Remix.run Logo
shawn_w 10 hours ago

Quite a few architectures have a dedicated 0 register.

monocasa 16 minutes ago | parent | next [-]

Very few architectures have a NAT bit though.

repelsteeltje 10 hours ago | parent | prev | next [-]

Yep. The XOR trick - relying on special use of opcode rather than special register - is probably related to limited number of (general purpose) registers in typical '70 era CPU design (8080, 6502, Z80, 8086).

classichasclass 5 hours ago | parent | next [-]

Unfortunately, 6502 can't XOR the accumulator with itself. I don't recall if the Z80 can, and loading an immediate 0 would be most efficient on those anyway.

blywi 5 hours ago | parent | next [-]

XOR A absolutely works on Z80 and it's of course faster and shorter than loading a zero value with LD A,0. LD A,0 is encoded to 2 bytes while XOR A is encoded as a single opcode. XOR A has the additional benefit to also clear all the flags to 0. Sub A will clear the accumulator, but it will always set the N flag on Z80.

eichin 15 minutes ago | parent | next [-]

Yeah, the article seems to have missed the likely biggest reason that this is the popular x86 idiom - that it was already the popular 8080/Z80 idiom from the CP/M era, and there's a direct line (and a bunch of early 8086 DOS applications were mechanically translated assembly code, so while they are "different" architectures they're still solidly related.)

classichasclass 4 hours ago | parent | prev [-]

Ah, thanks, I couldn't recall off the top of my head.

repelsteeltje 4 hours ago | parent | prev | next [-]

You're absolutely right, I stand corrected.

The 6502 gets by doing immediate load: 2 clock cycles, 2 bytes (frequently followed by single byte register transfer instruction). Out of curiosity I did a quick scan of the MOS 1.20 rom of the BBC micro:

  LDY #0 (a0 00): 38 hits
  LDX #0 (a2 00): 28 hits
  LDA #0 (a9 00): 48 hits
bonzini 5 hours ago | parent | prev [-]

The Z80 can do either LD A,0 or SUB A or XOR A, but the LD is slower due to the extra memory cycle to load the second byte of the instruction.

wongarsu 5 hours ago | parent | prev | next [-]
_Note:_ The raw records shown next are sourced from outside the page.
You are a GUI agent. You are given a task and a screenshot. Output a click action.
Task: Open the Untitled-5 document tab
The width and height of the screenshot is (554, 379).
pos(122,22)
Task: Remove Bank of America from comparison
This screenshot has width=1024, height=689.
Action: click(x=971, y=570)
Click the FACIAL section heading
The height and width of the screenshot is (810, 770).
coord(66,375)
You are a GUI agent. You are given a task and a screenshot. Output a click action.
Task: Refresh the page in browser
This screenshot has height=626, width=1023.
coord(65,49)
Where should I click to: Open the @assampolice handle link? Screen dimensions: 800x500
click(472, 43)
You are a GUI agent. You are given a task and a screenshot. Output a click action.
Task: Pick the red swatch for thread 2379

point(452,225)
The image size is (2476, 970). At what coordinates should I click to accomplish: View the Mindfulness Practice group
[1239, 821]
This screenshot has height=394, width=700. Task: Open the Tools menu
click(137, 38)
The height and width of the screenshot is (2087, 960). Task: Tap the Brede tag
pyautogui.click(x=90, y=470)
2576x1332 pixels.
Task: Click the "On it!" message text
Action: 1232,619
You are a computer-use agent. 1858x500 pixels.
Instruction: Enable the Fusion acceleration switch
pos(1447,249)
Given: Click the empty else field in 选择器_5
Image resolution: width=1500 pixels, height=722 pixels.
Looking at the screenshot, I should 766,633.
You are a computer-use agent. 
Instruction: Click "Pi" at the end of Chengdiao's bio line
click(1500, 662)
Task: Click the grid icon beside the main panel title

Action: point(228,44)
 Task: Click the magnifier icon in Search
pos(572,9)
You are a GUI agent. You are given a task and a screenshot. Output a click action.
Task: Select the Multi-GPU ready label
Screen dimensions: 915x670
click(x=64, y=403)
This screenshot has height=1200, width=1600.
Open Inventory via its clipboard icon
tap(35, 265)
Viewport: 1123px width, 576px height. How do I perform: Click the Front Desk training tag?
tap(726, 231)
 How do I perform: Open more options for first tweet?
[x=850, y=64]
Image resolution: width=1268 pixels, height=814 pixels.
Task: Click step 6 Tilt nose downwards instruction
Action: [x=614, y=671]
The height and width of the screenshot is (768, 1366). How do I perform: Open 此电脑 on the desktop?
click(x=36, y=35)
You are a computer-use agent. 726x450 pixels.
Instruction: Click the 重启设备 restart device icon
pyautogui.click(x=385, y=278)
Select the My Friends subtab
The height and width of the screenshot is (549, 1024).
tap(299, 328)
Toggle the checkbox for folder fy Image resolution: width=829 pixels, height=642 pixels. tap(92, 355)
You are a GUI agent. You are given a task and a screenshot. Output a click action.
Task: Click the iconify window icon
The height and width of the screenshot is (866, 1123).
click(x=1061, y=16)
And [as mentioned in the article] even modern x86 implementations have a zero register. So you have this weird special opcode that (when called with identical source and destination) only triggers register renaming

bonzini 5 hours ago | parent | prev [-]

A move on SPARC is technically an OR of the source with the zero register. "move %l0, %l1" is assembled as "or %g0, %l0, %l1". So if you want to zero a register you OR %g0 with itself.

lynguist 10 hours ago | parent | prev | next [-]

Indeed!!

MIPS - $zero

RISC-V - x0

SPARC - %g0

ARM64 - XZR

classichasclass 5 hours ago | parent | next [-]

PowerPC: "r0 occasionally" (with certain instructions like addi, though this might be better considered an edge case of encoding)

Findecanor 2 hours ago | parent | prev | next [-]

On 64-bit ARM, the same register number is XZR in some instructions and the stack pointer in others.

matja 3 hours ago | parent | prev [-]

Alpha: r31, f31

signa11 10 hours ago | parent | prev [-]

indeed. riscv for instance. also, afaik, xor’ing is faster. i would assume that someone like mr. raymond would know…

IshKebab 10 hours ago | parent | next [-]

> afaik, xor’ing is faster

Even tiny tiny CPUs can do sub in one cycle, so I doubt that. On super-scalar CPUs xor and sub are normally issued to the same execution units so it wouldn't make a difference there either.

tliltocatl 10 hours ago | parent [-]

On superscalars running xor trick as is would be significantly slower because it implies a data dependency where there isn't one. But all OOO x86's optimize it away internally.

pif 10 hours ago | parent | prev [-]

Which part of "mathematical operations don’t reset the NaT bit" did you not understand?